**EXERCISE INPUT**.
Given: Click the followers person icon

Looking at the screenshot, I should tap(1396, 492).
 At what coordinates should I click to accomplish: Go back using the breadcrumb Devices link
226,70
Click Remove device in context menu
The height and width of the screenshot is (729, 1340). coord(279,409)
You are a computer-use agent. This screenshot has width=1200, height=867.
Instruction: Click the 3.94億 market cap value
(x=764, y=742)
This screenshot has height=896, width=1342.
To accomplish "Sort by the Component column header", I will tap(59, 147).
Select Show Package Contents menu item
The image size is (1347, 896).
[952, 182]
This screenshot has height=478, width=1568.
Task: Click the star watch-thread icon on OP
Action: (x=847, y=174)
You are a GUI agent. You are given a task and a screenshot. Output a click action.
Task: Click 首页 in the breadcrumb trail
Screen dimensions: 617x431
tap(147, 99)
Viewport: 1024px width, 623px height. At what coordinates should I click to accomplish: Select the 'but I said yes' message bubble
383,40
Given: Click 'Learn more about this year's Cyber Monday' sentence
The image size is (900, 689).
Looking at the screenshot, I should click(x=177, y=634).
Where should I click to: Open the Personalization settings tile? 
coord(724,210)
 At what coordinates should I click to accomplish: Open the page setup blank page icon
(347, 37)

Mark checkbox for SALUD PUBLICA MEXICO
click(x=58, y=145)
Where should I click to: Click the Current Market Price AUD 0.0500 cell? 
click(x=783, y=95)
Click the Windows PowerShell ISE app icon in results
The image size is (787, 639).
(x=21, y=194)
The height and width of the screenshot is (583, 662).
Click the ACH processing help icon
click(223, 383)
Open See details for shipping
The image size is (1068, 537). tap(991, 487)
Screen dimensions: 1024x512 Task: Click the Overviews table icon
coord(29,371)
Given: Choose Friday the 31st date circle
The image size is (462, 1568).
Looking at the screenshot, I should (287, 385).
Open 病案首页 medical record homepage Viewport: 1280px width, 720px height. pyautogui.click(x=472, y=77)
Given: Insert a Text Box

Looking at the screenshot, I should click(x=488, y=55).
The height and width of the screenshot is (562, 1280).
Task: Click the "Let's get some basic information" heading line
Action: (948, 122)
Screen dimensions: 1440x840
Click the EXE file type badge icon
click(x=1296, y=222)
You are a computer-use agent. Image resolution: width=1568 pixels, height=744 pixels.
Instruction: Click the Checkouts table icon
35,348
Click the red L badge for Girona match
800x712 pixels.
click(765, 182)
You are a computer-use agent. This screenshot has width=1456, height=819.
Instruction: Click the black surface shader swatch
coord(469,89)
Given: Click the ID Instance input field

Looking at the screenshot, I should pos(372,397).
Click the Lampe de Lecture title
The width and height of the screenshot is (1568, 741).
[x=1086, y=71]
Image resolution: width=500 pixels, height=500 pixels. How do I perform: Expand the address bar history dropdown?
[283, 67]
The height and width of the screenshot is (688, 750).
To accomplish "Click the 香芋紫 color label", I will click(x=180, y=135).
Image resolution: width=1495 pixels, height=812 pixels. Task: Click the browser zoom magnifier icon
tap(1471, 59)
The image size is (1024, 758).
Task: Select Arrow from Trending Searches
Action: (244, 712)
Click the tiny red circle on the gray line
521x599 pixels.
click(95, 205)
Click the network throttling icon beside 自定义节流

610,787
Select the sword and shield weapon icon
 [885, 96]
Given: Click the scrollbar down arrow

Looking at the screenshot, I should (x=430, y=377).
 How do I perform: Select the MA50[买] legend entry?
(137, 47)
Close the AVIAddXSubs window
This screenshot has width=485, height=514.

**GIVEN TASK**. Repeat the rows above from the start through the line containing "Action: (x=847, y=174)", with both ends included.

**RESPONSE TO THE TASK**.
Given: Click the followers person icon

Looking at the screenshot, I should tap(1396, 492).
 At what coordinates should I click to accomplish: Go back using the breadcrumb Devices link
226,70
Click Remove device in context menu
The height and width of the screenshot is (729, 1340). coord(279,409)
You are a computer-use agent. This screenshot has width=1200, height=867.
Instruction: Click the 3.94億 market cap value
(x=764, y=742)
This screenshot has height=896, width=1342.
To accomplish "Sort by the Component column header", I will tap(59, 147).
Select Show Package Contents menu item
The image size is (1347, 896).
[952, 182]
This screenshot has height=478, width=1568.
Task: Click the star watch-thread icon on OP
Action: (x=847, y=174)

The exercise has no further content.